PROBLEM REQUIREMENTS -> Without changing a single word, set down all of the records.

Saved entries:

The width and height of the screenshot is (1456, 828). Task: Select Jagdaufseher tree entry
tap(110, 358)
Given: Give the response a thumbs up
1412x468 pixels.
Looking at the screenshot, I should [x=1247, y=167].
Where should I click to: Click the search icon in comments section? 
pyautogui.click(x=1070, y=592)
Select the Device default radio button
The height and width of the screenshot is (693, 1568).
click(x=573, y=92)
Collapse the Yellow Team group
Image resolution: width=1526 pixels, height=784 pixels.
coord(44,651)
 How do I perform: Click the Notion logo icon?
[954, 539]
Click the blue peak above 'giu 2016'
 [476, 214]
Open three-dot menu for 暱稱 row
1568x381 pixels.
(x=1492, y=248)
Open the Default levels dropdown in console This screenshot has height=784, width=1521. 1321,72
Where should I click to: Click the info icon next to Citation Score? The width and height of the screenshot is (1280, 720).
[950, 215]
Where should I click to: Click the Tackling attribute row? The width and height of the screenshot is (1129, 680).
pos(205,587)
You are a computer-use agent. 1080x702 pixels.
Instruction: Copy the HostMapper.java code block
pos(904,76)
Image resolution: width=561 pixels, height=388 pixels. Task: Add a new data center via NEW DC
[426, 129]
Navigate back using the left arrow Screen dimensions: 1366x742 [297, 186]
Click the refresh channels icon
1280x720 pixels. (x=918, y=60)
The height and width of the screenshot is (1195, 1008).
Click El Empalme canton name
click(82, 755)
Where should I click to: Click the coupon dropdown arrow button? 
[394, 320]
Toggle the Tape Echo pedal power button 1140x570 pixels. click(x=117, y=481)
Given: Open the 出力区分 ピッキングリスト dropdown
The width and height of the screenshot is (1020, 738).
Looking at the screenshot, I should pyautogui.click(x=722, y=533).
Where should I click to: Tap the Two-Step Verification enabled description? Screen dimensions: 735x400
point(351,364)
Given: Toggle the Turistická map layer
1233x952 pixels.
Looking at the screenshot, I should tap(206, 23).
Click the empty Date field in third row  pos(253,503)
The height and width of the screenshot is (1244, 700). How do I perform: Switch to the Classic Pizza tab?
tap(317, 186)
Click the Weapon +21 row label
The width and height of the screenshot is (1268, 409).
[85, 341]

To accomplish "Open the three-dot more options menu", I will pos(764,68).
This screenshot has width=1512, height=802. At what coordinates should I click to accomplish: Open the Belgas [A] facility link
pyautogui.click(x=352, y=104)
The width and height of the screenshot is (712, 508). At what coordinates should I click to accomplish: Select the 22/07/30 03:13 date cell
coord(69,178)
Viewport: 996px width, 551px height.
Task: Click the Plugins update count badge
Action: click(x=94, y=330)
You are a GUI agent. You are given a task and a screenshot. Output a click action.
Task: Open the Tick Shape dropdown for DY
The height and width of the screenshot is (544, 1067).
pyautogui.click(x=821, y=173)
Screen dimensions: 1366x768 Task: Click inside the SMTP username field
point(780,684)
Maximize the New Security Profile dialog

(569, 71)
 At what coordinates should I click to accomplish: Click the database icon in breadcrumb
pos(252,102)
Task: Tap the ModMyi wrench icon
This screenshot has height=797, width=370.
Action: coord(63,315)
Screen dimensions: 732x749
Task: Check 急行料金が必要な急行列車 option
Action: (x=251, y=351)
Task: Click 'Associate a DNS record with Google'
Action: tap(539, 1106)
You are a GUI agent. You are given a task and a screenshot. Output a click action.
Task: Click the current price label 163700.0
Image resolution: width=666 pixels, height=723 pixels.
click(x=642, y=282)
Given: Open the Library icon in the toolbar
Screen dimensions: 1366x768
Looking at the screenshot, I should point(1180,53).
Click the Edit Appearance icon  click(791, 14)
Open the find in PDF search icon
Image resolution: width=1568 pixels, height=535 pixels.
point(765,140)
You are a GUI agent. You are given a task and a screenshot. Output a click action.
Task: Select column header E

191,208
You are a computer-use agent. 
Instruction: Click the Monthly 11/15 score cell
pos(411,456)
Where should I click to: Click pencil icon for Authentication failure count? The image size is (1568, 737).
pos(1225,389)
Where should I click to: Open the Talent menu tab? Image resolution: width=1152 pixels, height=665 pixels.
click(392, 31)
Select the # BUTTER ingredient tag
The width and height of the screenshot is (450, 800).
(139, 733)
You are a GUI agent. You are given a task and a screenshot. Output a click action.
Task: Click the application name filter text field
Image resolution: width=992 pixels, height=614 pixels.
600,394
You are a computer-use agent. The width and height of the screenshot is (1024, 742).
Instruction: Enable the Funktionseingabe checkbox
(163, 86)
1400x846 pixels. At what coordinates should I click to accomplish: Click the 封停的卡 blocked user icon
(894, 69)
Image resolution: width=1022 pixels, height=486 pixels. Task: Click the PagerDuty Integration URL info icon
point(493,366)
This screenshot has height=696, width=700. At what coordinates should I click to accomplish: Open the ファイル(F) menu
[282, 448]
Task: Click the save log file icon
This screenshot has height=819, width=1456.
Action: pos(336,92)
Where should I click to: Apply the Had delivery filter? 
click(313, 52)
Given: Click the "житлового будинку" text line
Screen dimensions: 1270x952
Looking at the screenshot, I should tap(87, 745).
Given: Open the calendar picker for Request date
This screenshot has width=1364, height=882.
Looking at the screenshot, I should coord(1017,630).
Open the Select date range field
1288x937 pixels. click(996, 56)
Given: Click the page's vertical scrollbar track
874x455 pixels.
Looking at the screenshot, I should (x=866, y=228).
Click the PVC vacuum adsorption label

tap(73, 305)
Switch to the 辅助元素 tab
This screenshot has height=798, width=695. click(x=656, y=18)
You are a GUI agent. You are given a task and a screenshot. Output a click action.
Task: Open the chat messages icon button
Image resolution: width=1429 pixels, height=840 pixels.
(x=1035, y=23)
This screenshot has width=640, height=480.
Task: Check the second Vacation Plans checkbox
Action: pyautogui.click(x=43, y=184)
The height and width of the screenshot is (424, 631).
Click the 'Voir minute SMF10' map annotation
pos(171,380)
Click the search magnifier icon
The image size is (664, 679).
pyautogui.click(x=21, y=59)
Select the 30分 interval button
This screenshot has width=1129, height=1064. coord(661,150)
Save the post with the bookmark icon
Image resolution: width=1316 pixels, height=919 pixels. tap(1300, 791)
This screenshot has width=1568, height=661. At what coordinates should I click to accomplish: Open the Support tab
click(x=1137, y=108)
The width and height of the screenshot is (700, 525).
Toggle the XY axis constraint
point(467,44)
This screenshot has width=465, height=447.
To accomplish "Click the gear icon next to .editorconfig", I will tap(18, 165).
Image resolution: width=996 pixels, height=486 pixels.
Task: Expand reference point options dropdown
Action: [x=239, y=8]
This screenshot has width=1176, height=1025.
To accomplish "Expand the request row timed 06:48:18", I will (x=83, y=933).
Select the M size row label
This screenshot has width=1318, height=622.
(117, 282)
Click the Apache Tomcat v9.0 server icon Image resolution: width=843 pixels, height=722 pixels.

EXERCISE RESPONSE ->
The width and height of the screenshot is (1456, 828). Task: Select Jagdaufseher tree entry
tap(110, 358)
Given: Give the response a thumbs up
1412x468 pixels.
Looking at the screenshot, I should [x=1247, y=167].
Where should I click to: Click the search icon in comments section? 
pyautogui.click(x=1070, y=592)
Select the Device default radio button
The height and width of the screenshot is (693, 1568).
click(x=573, y=92)
Collapse the Yellow Team group
Image resolution: width=1526 pixels, height=784 pixels.
coord(44,651)
 How do I perform: Click the Notion logo icon?
[954, 539]
Click the blue peak above 'giu 2016'
 [476, 214]
Open three-dot menu for 暱稱 row
1568x381 pixels.
(x=1492, y=248)
Open the Default levels dropdown in console This screenshot has height=784, width=1521. 1321,72
Where should I click to: Click the info icon next to Citation Score? The width and height of the screenshot is (1280, 720).
[950, 215]
Where should I click to: Click the Tackling attribute row? The width and height of the screenshot is (1129, 680).
pos(205,587)
You are a computer-use agent. 1080x702 pixels.
Instruction: Copy the HostMapper.java code block
pos(904,76)
Image resolution: width=561 pixels, height=388 pixels. Task: Add a new data center via NEW DC
[426, 129]
Navigate back using the left arrow Screen dimensions: 1366x742 [297, 186]
Click the refresh channels icon
1280x720 pixels. (x=918, y=60)
The height and width of the screenshot is (1195, 1008).
Click El Empalme canton name
click(82, 755)
Where should I click to: Click the coupon dropdown arrow button? 
[394, 320]
Toggle the Tape Echo pedal power button 1140x570 pixels. click(x=117, y=481)
Given: Open the 出力区分 ピッキングリスト dropdown
The width and height of the screenshot is (1020, 738).
Looking at the screenshot, I should pyautogui.click(x=722, y=533).
Where should I click to: Tap the Two-Step Verification enabled description? Screen dimensions: 735x400
point(351,364)
Given: Toggle the Turistická map layer
1233x952 pixels.
Looking at the screenshot, I should tap(206, 23).
Click the empty Date field in third row  pos(253,503)
The height and width of the screenshot is (1244, 700). How do I perform: Switch to the Classic Pizza tab?
tap(317, 186)
Click the Weapon +21 row label
The width and height of the screenshot is (1268, 409).
[85, 341]

To accomplish "Open the three-dot more options menu", I will pos(764,68).
This screenshot has width=1512, height=802. At what coordinates should I click to accomplish: Open the Belgas [A] facility link
pyautogui.click(x=352, y=104)
The width and height of the screenshot is (712, 508). At what coordinates should I click to accomplish: Select the 22/07/30 03:13 date cell
coord(69,178)
Viewport: 996px width, 551px height.
Task: Click the Plugins update count badge
Action: click(x=94, y=330)
You are a GUI agent. You are given a task and a screenshot. Output a click action.
Task: Open the Tick Shape dropdown for DY
The height and width of the screenshot is (544, 1067).
pyautogui.click(x=821, y=173)
Screen dimensions: 1366x768 Task: Click inside the SMTP username field
point(780,684)
Maximize the New Security Profile dialog

(569, 71)
 At what coordinates should I click to accomplish: Click the database icon in breadcrumb
pos(252,102)
Task: Tap the ModMyi wrench icon
This screenshot has height=797, width=370.
Action: coord(63,315)
Screen dimensions: 732x749
Task: Check 急行料金が必要な急行列車 option
Action: (x=251, y=351)
Task: Click 'Associate a DNS record with Google'
Action: tap(539, 1106)
You are a GUI agent. You are given a task and a screenshot. Output a click action.
Task: Click the current price label 163700.0
Image resolution: width=666 pixels, height=723 pixels.
click(x=642, y=282)
Given: Open the Library icon in the toolbar
Screen dimensions: 1366x768
Looking at the screenshot, I should point(1180,53).
Click the Edit Appearance icon  click(791, 14)
Open the find in PDF search icon
Image resolution: width=1568 pixels, height=535 pixels.
point(765,140)
You are a GUI agent. You are given a task and a screenshot. Output a click action.
Task: Select column header E

191,208
You are a computer-use agent. 
Instruction: Click the Monthly 11/15 score cell
pos(411,456)
Where should I click to: Click pencil icon for Authentication failure count? The image size is (1568, 737).
pos(1225,389)
Where should I click to: Open the Talent menu tab? Image resolution: width=1152 pixels, height=665 pixels.
click(392, 31)
Select the # BUTTER ingredient tag
The width and height of the screenshot is (450, 800).
(139, 733)
You are a GUI agent. You are given a task and a screenshot. Output a click action.
Task: Click the application name filter text field
Image resolution: width=992 pixels, height=614 pixels.
600,394
You are a computer-use agent. The width and height of the screenshot is (1024, 742).
Instruction: Enable the Funktionseingabe checkbox
(163, 86)
1400x846 pixels. At what coordinates should I click to accomplish: Click the 封停的卡 blocked user icon
(894, 69)
Image resolution: width=1022 pixels, height=486 pixels. Task: Click the PagerDuty Integration URL info icon
point(493,366)
This screenshot has height=696, width=700. At what coordinates should I click to accomplish: Open the ファイル(F) menu
[282, 448]
Task: Click the save log file icon
This screenshot has height=819, width=1456.
Action: pos(336,92)
Where should I click to: Apply the Had delivery filter? 
click(313, 52)
Given: Click the "житлового будинку" text line
Screen dimensions: 1270x952
Looking at the screenshot, I should tap(87, 745).
Given: Open the calendar picker for Request date
This screenshot has width=1364, height=882.
Looking at the screenshot, I should coord(1017,630).
Open the Select date range field
1288x937 pixels. click(996, 56)
Given: Click the page's vertical scrollbar track
874x455 pixels.
Looking at the screenshot, I should (x=866, y=228).
Click the PVC vacuum adsorption label

tap(73, 305)
Switch to the 辅助元素 tab
This screenshot has height=798, width=695. click(x=656, y=18)
You are a GUI agent. You are given a task and a screenshot. Output a click action.
Task: Open the chat messages icon button
Image resolution: width=1429 pixels, height=840 pixels.
(x=1035, y=23)
This screenshot has width=640, height=480.
Task: Check the second Vacation Plans checkbox
Action: pyautogui.click(x=43, y=184)
The height and width of the screenshot is (424, 631).
Click the 'Voir minute SMF10' map annotation
pos(171,380)
Click the search magnifier icon
The image size is (664, 679).
pyautogui.click(x=21, y=59)
Select the 30分 interval button
This screenshot has width=1129, height=1064. coord(661,150)
Save the post with the bookmark icon
Image resolution: width=1316 pixels, height=919 pixels. tap(1300, 791)
This screenshot has width=1568, height=661. At what coordinates should I click to accomplish: Open the Support tab
click(x=1137, y=108)
The width and height of the screenshot is (700, 525).
Toggle the XY axis constraint
point(467,44)
This screenshot has width=465, height=447.
To accomplish "Click the gear icon next to .editorconfig", I will tap(18, 165).
Image resolution: width=996 pixels, height=486 pixels.
Task: Expand reference point options dropdown
Action: [x=239, y=8]
This screenshot has width=1176, height=1025.
To accomplish "Expand the request row timed 06:48:18", I will (x=83, y=933).
Select the M size row label
This screenshot has width=1318, height=622.
(117, 282)
Click the Apache Tomcat v9.0 server icon Image resolution: width=843 pixels, height=722 pixels.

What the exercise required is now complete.